As a rule, injury sustained from any accident arising out of and in the
course of the employment is compensable. An injury arises out of employment
if it some sense it is due to the employment or if the employment is one of the
contributing causes without which the accident would not have happened. An
injury that occurs in the course of employment is when it takes place within
the period of employment, place where he performs his work and
circumstances incidental thereto.

In the case at bar, Nick was onboard the ship and performing his duties
when he sustained his injury. He was checking the temperature of the repair
containers when suddenly upon going up the ladder, the manholes cover fell
and hit him on his forehead. He sustained an open wound and developed a
severe frontal temporal headache with radiation to his left cervical area. He
was also diagnosed by an on-shore physician to have suffered from benign
cerebral trauma and later on was diagnosed again by cranial and cervical
traumatism.

Proof of direct causal relation is not required.
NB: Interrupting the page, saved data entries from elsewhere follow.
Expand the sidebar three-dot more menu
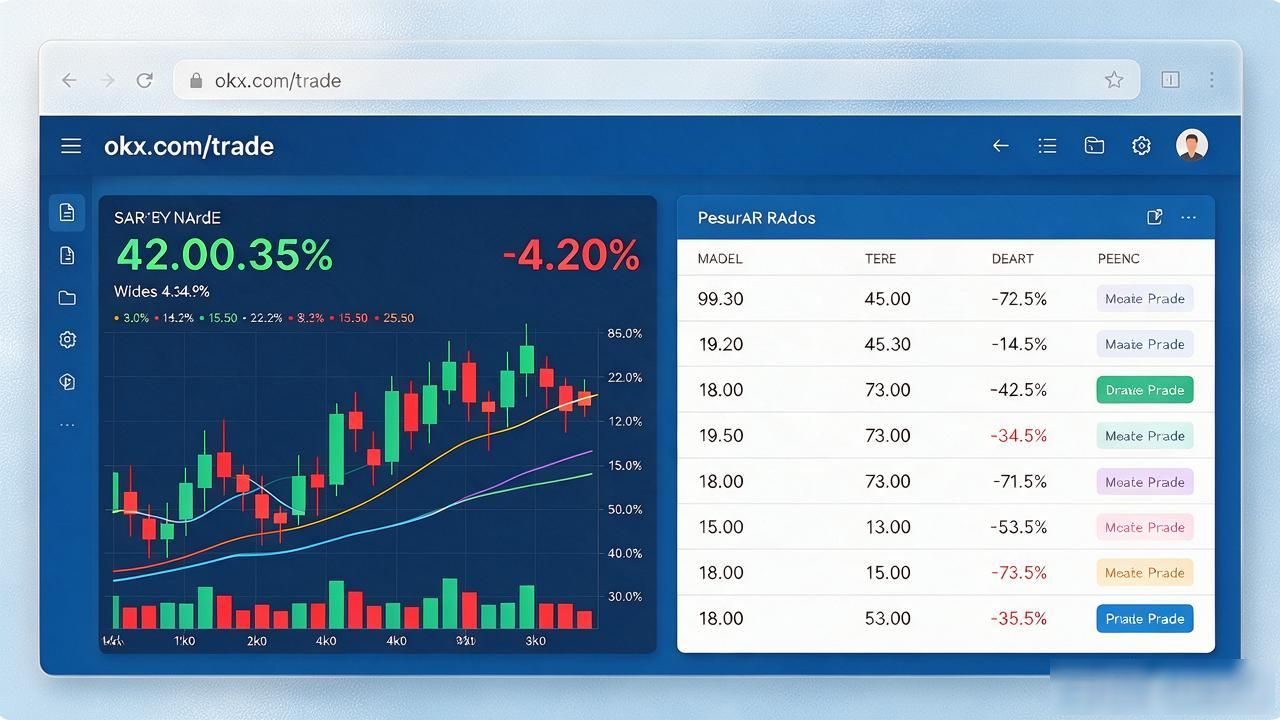This screenshot has height=720, width=1280. [67, 425]
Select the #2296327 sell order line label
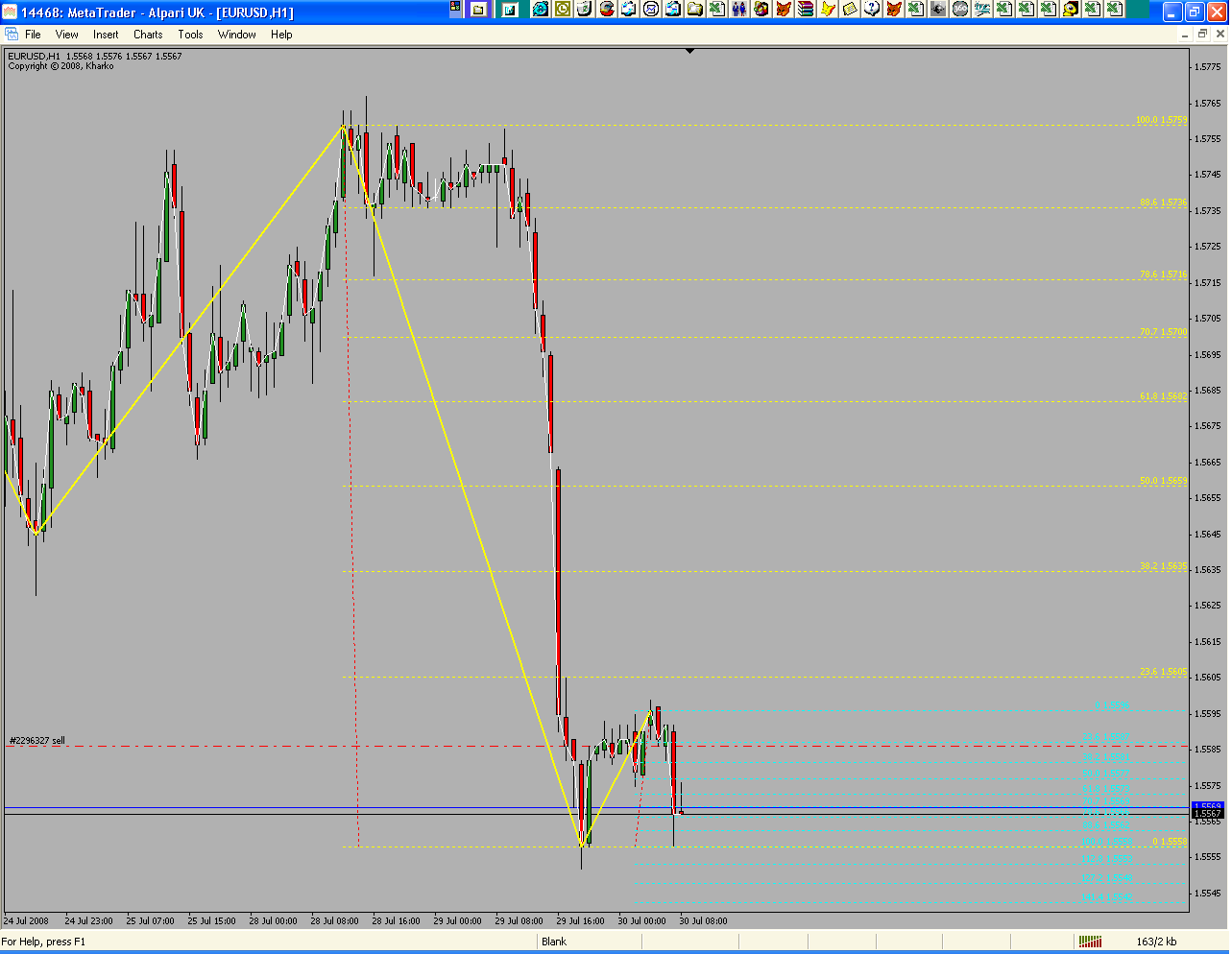 click(x=37, y=741)
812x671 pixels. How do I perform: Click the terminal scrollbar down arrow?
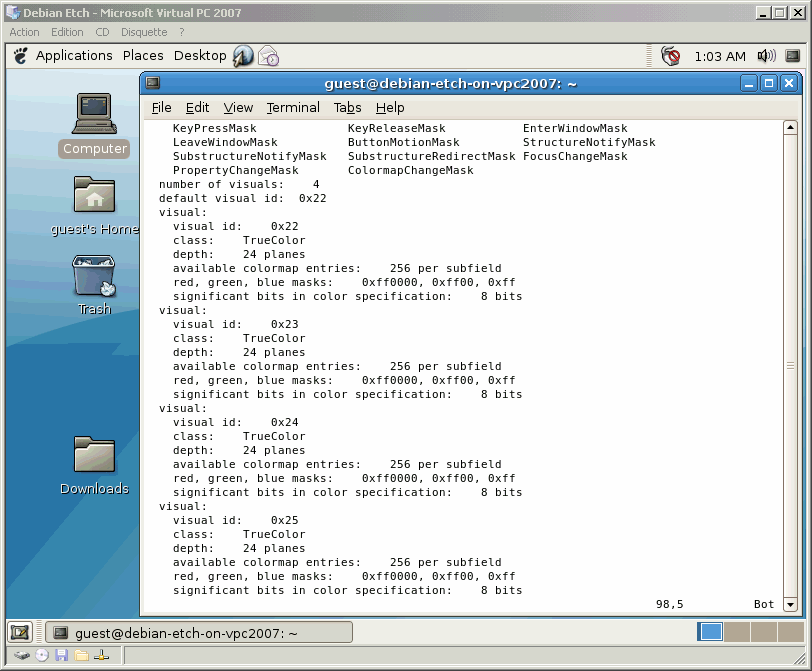pos(791,605)
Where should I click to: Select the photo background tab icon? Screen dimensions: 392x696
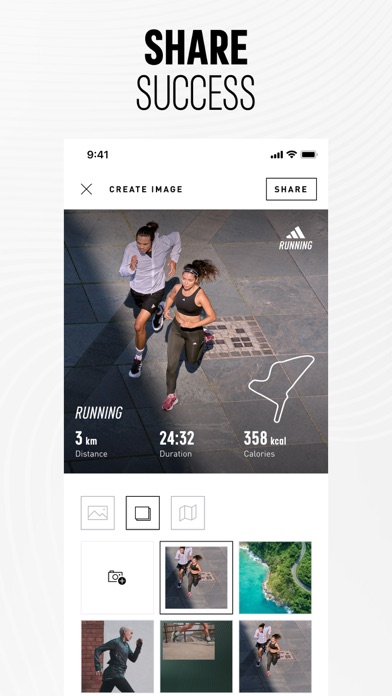click(x=98, y=513)
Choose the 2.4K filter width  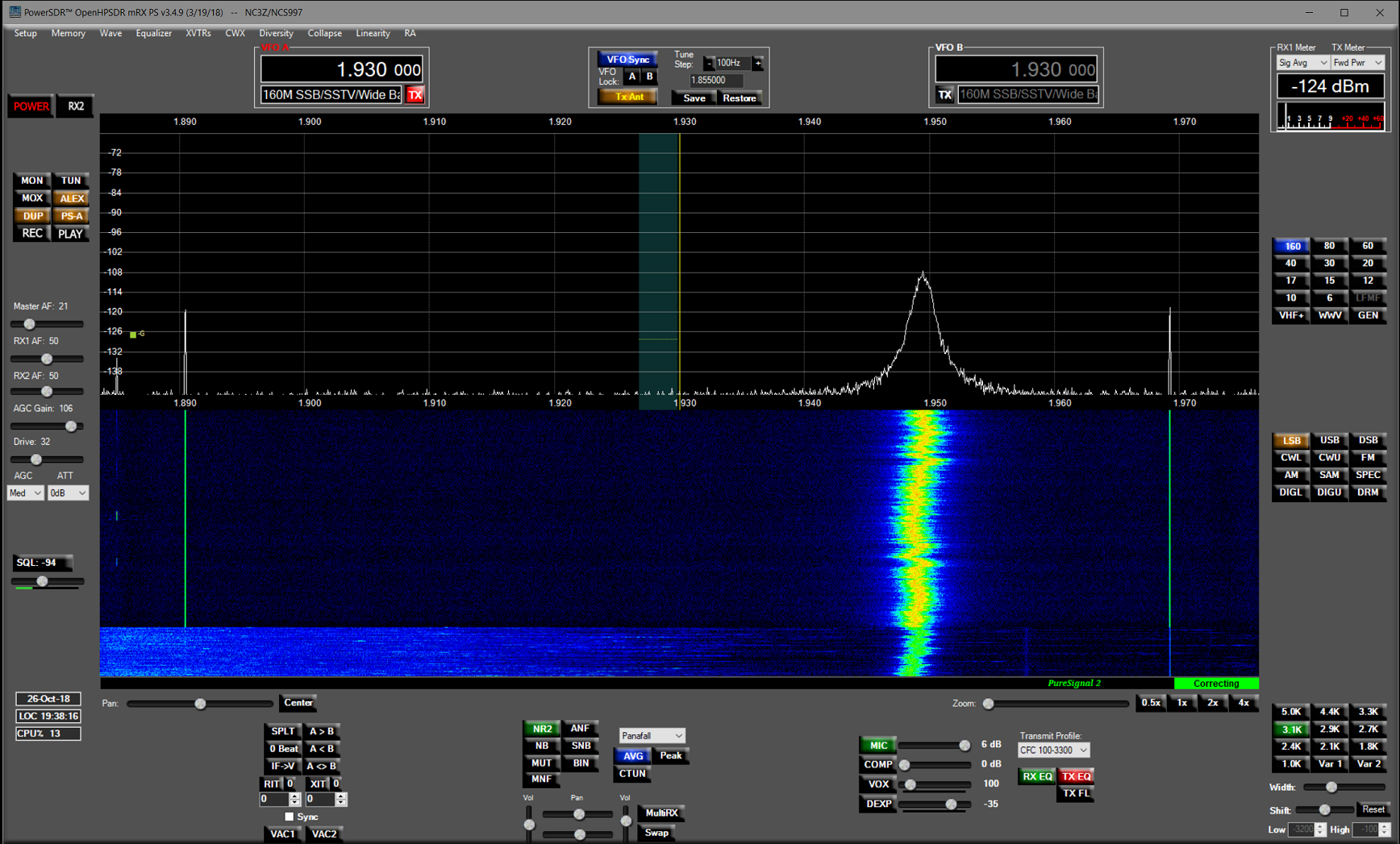tap(1290, 746)
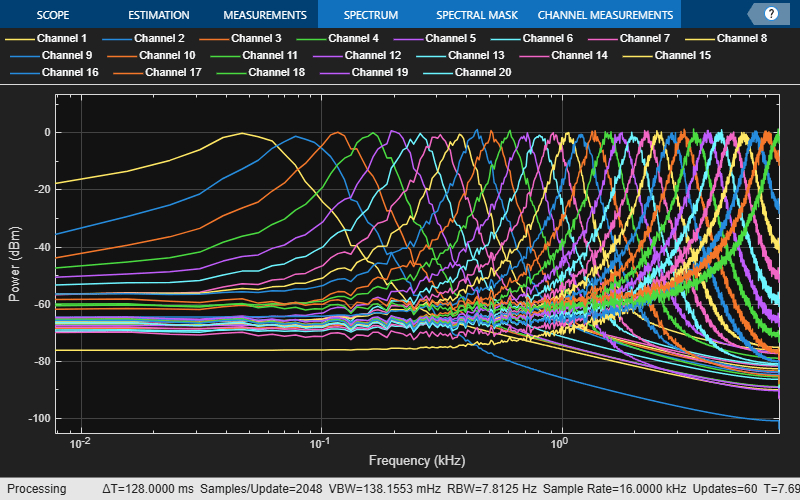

It is enough that the


claimant adduces proof of reasonable work connection. Clearly, the ruling of
the System is not meritorious because the facts already indicate as proof of
reasonable connection between Nicks injury and his job as AB seaman. Nicks
injury arose out of employment because had it not been for his employment
and performance of duties, he would not have been in an accident causing his
injuries and sickness. It also occurred in the course of his employment because
he was onboard the ship when he sustained the injuries and diagnosed with
several trauma in the head.

2) Yes, Alberts claim is compensable. To determine whether the injury


suffered by an employee in the course of recreational activity is
compensable, such recreation has to be for the exclusive benefit of the
employee and was fostered and encouraged by the employer to the end of
efficiency of their service.
Furthermore, it should be noted that Board Resolution 93-08-0068 states
that Acts performed by an employee within the time and space limits of his
employment, to minister to personal comfort, such as satisfaction of his thirst,
hunger or other physical demands, or to protect himself from excessive cold,
shall be deemed incidental to his employment and injuries the employee
suffered in the performance of such acts shall be considered compensable and
arising out of and in the course of employment.

In the case at bar, the basketball game was intended for the physical
fitness of the crew so it can be said that such is for the exclusive benefit of the
employees and one of their physical demands. In line with this, the ball game
regularly played on the employers premises is considered recreational activity
incidental to the employees employment. Thus, the injury sustained by Albert
while playing basketball must be compensated even if he was not on duty at
that time because such activity is considered incidental to his employment.